━━━ SOURCE DATA ━━━
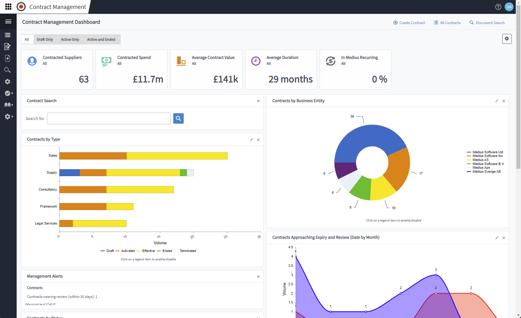Switch to the Draft Only tab
Viewport: 521px width, 318px height.
click(x=45, y=39)
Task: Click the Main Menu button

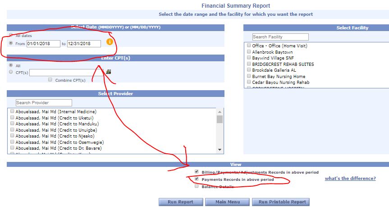Action: [228, 202]
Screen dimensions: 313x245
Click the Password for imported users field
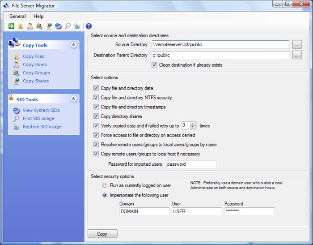coord(190,164)
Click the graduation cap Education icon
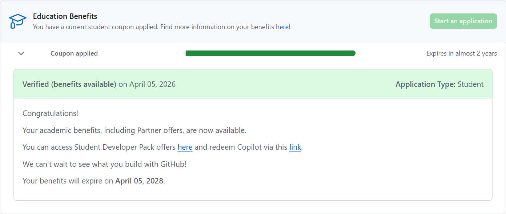Viewport: 506px width, 214px height. [x=17, y=21]
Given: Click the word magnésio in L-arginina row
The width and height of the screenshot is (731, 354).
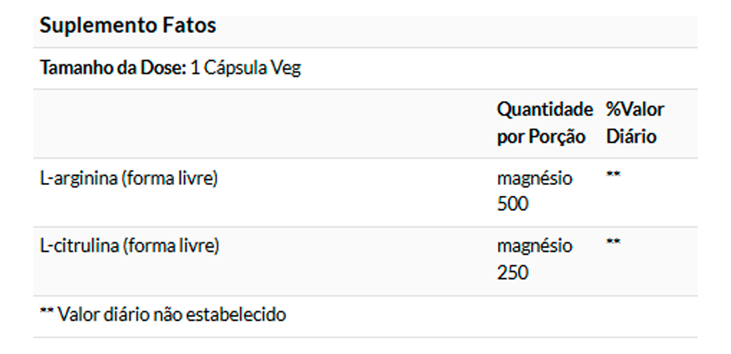Looking at the screenshot, I should (534, 178).
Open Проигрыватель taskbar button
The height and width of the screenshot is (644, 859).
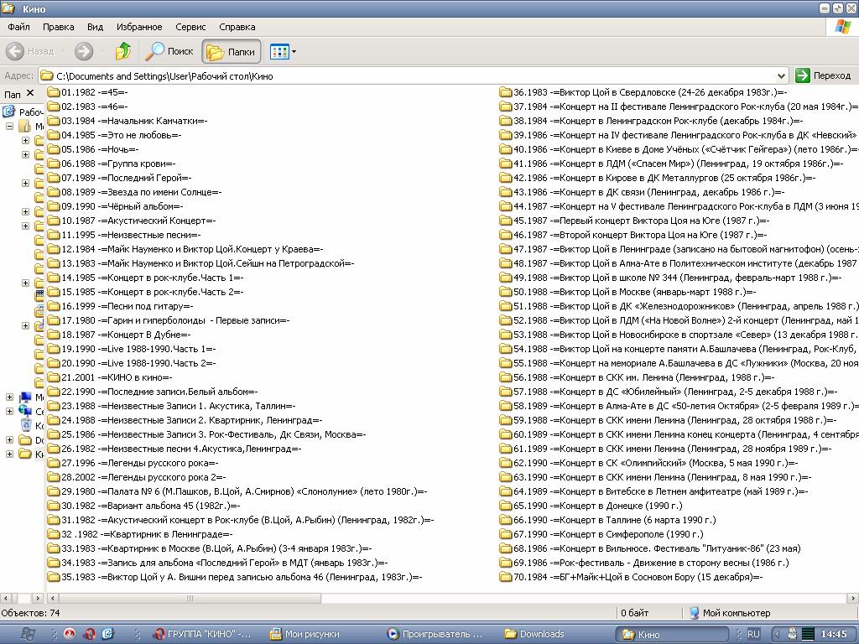[x=436, y=634]
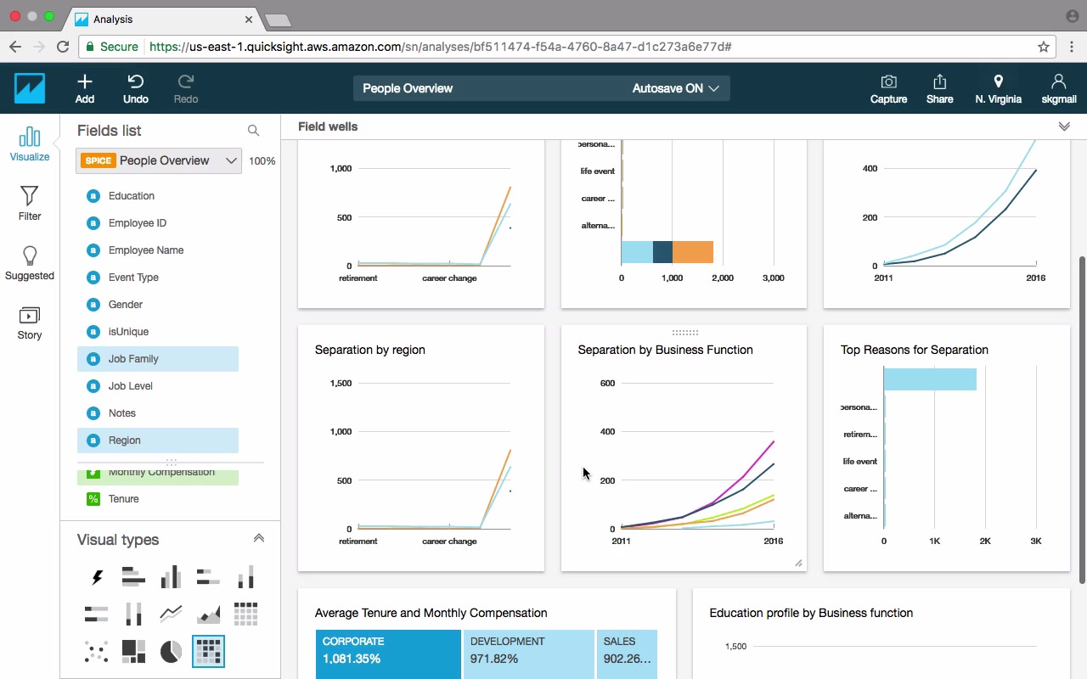Screen dimensions: 1087x679
Task: Open the Share menu
Action: (x=939, y=88)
━━━
## WHAT YOU NEED TO DO
Find the line that has "The height and" in the listing, then retype it and each later line up to the last, exactly. Leave pictures out.

## PROBLEM SOLUTION
The height and width of the screenshot is (644, 859).
[x=436, y=634]
Screen dimensions: 1087x679
Task: Open the Share menu
Action: (x=939, y=88)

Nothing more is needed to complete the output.